I'm partway through the recorded webcast with slides. It's really a pretty good presentation, despite Mr. Kempler's uninspiring style. Slide 16 has some interesting info about Huntington's. Because Huntington's is an Orphan Disease, approval could happen quite rapidly. If the current Phase IIa trial is successful, Prana would need to conduct only a single confirmatory trial after that before filing for approval. They are currently targeting 2016 as the year they file for approval for Huntington's, assuming the confirmatory trial is successful.
If the Phase IIa for Huntington's produces impressive results in October, the share price could go up a lot and Prana will easily be able to raise money for the confirmatory trial. They many delays we've experienced up until recently were due to lack of money. So with money in hand, the 2016 target may indeed be doable. Assuming the current Phase IIa pans out. Which we'll know in October.
I have not been following this company nearly as long as you to form an opinion on Geoffrey Kempler and this was my first time to hear him - first impression. I thought he was very astute and mentally engaged in his presentation, but with no hype. I'll have to say that my first impression was positive.
Some of Prana's recent road show activities started to lean towards beating a dead horse by going over the same information, so I was happy to have a quietly confident, but not over-hyped presentation.

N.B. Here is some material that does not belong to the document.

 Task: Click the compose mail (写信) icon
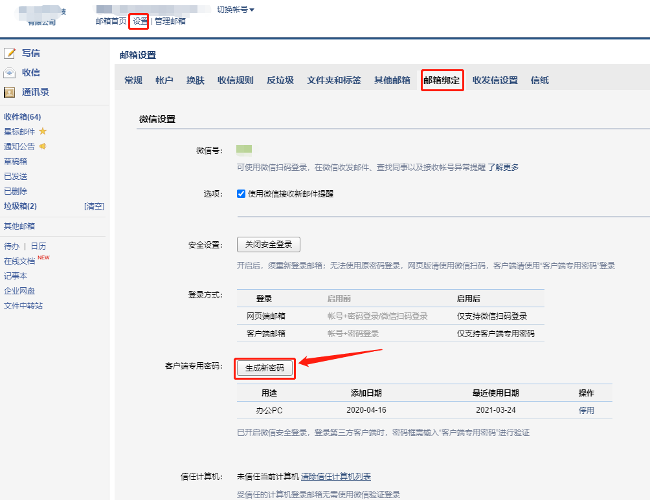point(10,53)
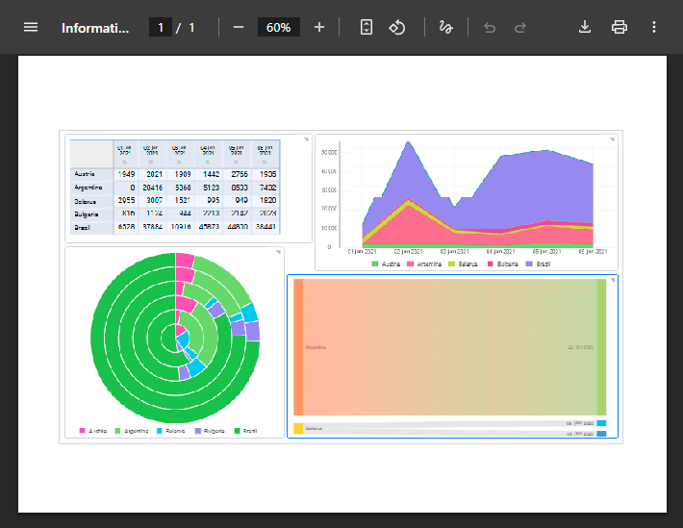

It was news to me that the current drug given for HD tetrabenazine, which only works on motor function with no executive function benefit, also reduces seratonin levels, and resultingly increases the suicide rates among the HD population that already deal with depression as one of the characteristic symptoms of the disease. It just highlights to me, that although bringing PBT2 forward fastest as a movement disorder was mentioned, cognitive benefit/executive function improvement is not met by any drug out there, and the current drug in use has it's drawbacks.

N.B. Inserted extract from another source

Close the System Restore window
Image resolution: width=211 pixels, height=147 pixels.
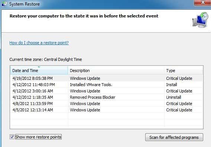pyautogui.click(x=202, y=3)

I am also glad they have to new findings to present, so they can continue to get their story out there with additional evidence, and being a lot closer to the finish line should get the attention finally of many investors. June trial finish/October results is getting pretty if you want to be in ahead of any big move in this stock.

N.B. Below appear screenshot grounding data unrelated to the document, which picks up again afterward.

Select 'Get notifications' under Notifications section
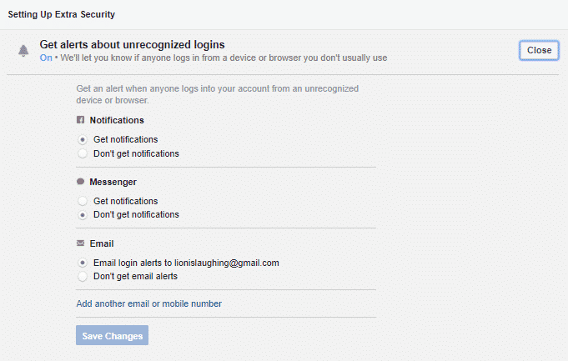 pyautogui.click(x=83, y=139)
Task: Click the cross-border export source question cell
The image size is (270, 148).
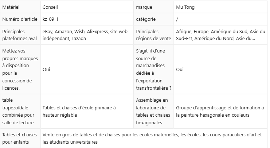Action: click(153, 69)
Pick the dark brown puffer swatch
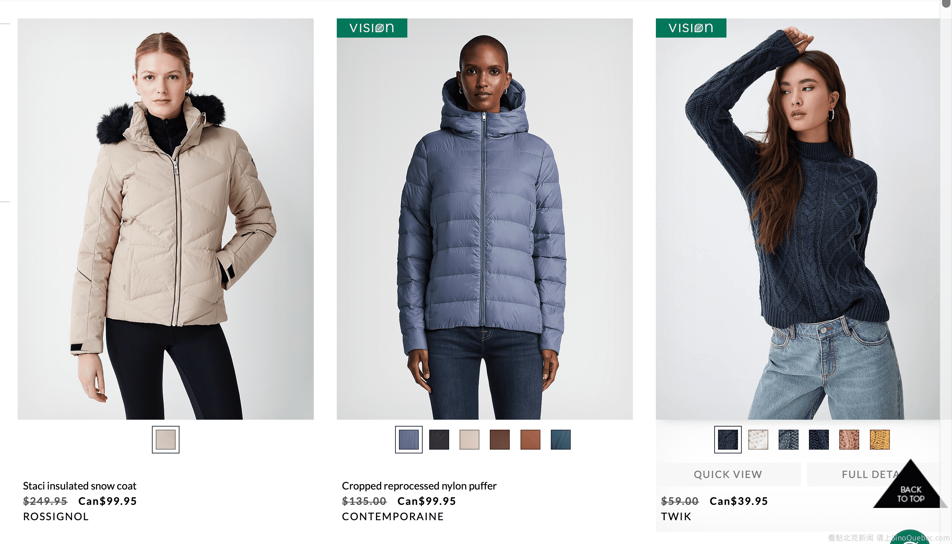The width and height of the screenshot is (952, 544). 499,440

Timeline for Parkinson's PBT-434 drug candidate was discussed, so I am adjusting my timeline expectations accordingly. Hopefully the new findings to be presented might help to generate further excitement surrounding that drug candidate.
I just listened to it following a link provided from the HotCopper forum. Excellent presentation in my opinion. Quietly confident. Many folks on hotcopper that have been buying feel this move might be different. Most think the bigger move might be yet to come as the new proofs are given and digested by the scientific community. It's nice to hear coming from Australia, who tends to lag the U.S. in price action saying they feel it's undervalued and could make a big move. Seems like the vibe is that a bit of patience could be largely rewarded..
Regarding new information for me that jumped out, it was the confidence they have about PBT2 providing a benefit in Huntington's not only in the executive function (which they do), but also towards benefits of the characteristic voluntary and involuntary movement disorder (chorea). So much so, that they feel this movement disorder benefit may well provide the fast-track to market for PBT2.